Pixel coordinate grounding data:

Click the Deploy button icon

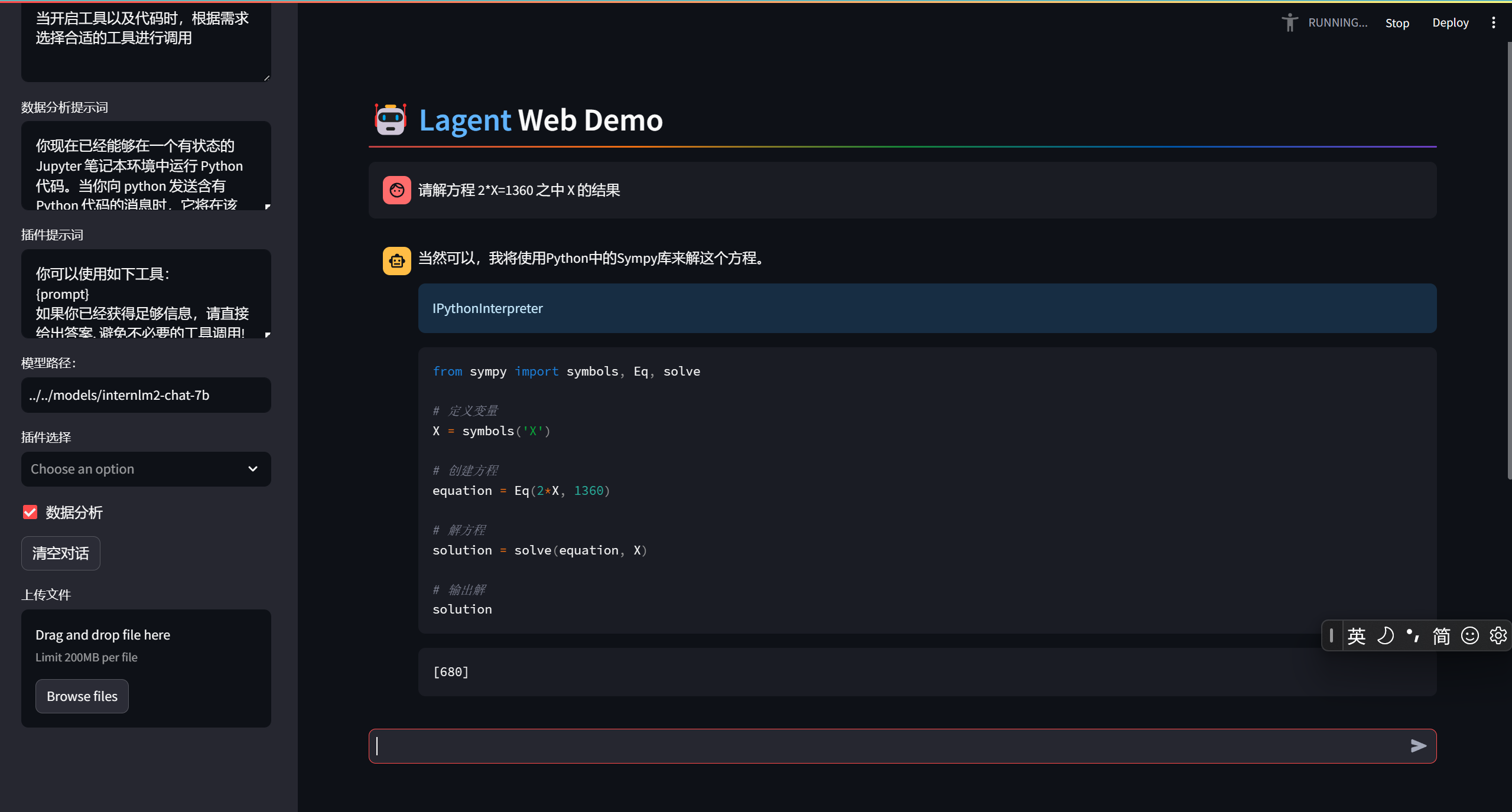(1450, 21)
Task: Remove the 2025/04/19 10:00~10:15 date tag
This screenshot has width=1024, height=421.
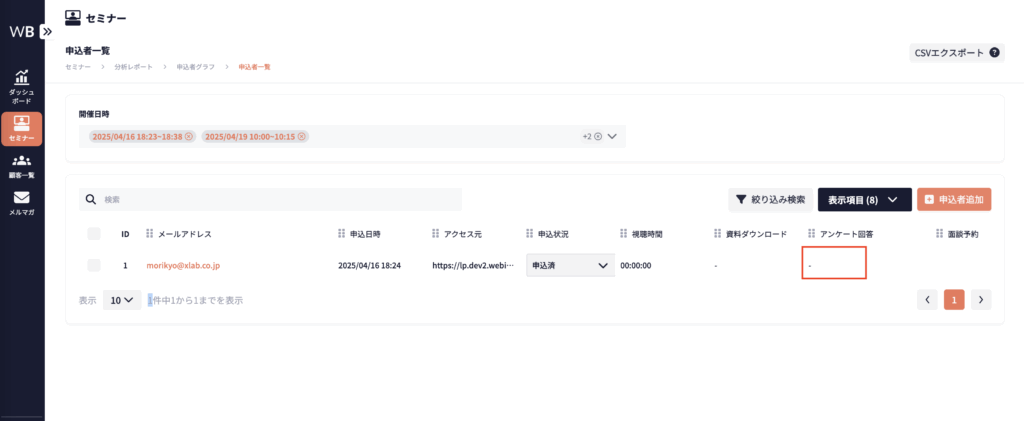Action: tap(302, 136)
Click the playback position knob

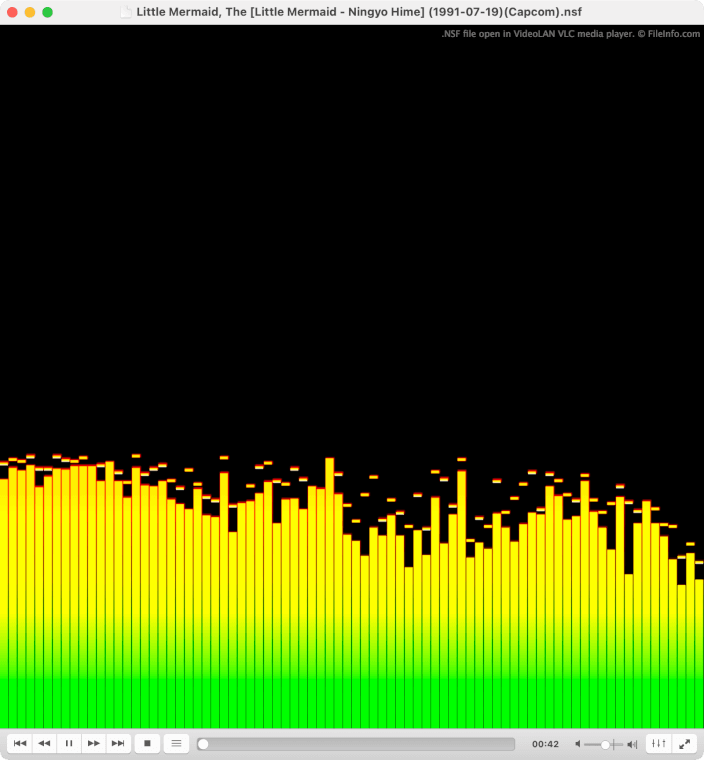[x=203, y=744]
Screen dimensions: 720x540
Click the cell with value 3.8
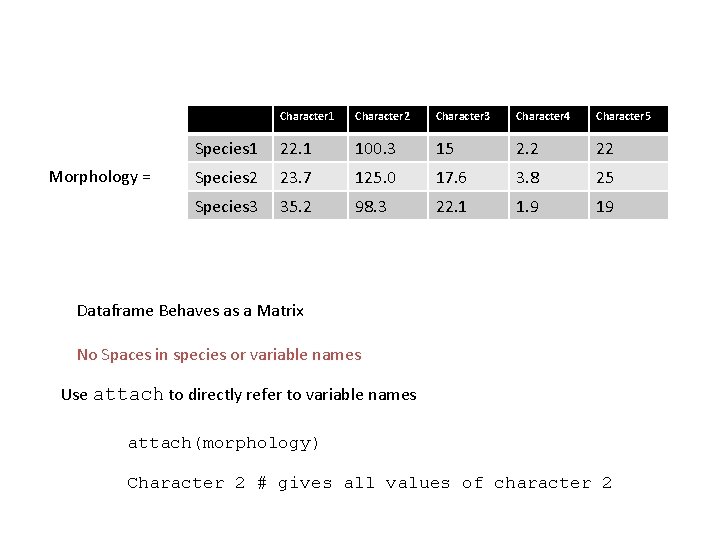pos(527,178)
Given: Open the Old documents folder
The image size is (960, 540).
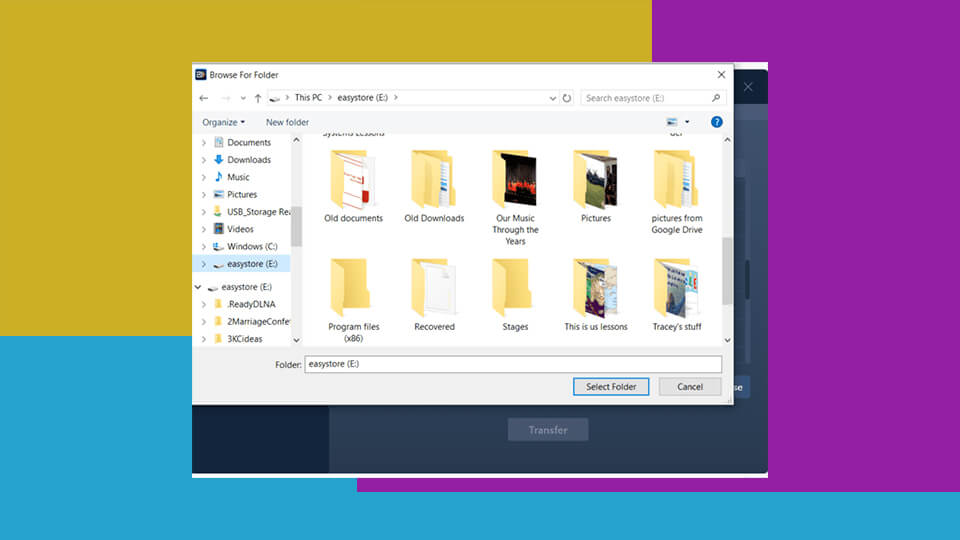Looking at the screenshot, I should point(353,181).
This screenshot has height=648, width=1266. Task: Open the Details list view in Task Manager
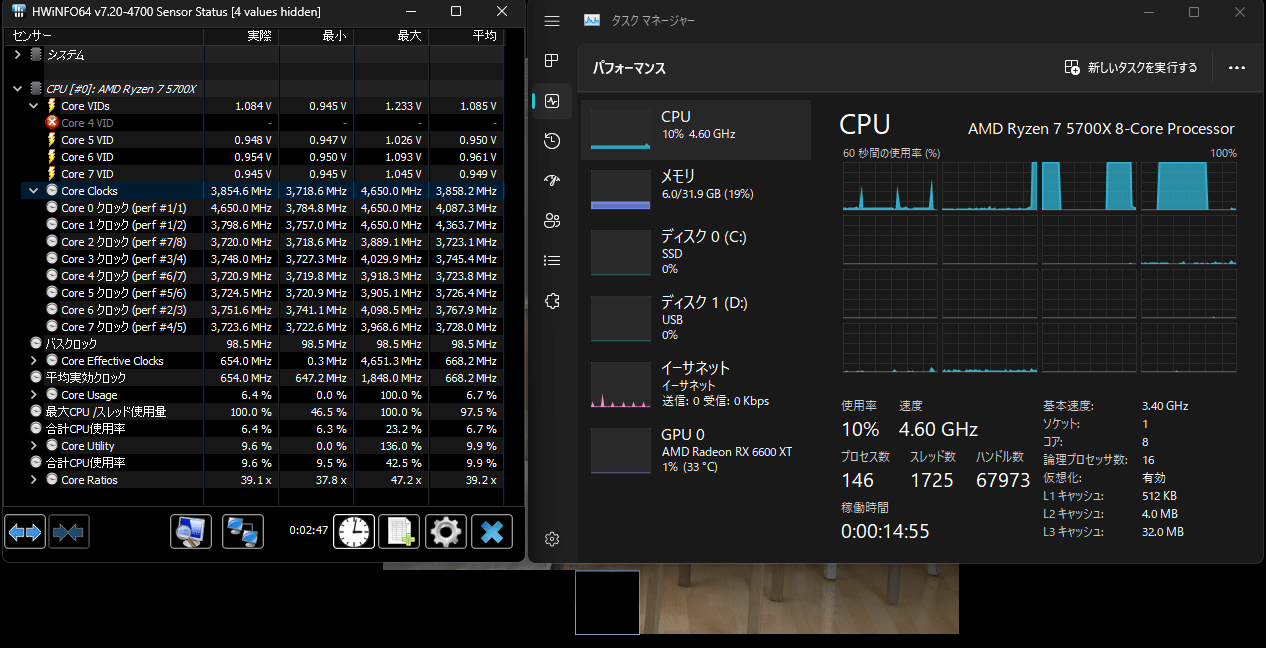(x=551, y=260)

> [What you need to do]: Write out again, exactly, each line from the one with "Screen dimensions: 720x540" to the end of the entries. No pictures go in.

> [Finished task]:
Screen dimensions: 720x540
Click the cell with value 3.8
pos(527,178)
Given: Open the Old documents folder
The image size is (960, 540).
Looking at the screenshot, I should point(353,181).
This screenshot has height=648, width=1266. Task: Open the Details list view in Task Manager
(x=551, y=260)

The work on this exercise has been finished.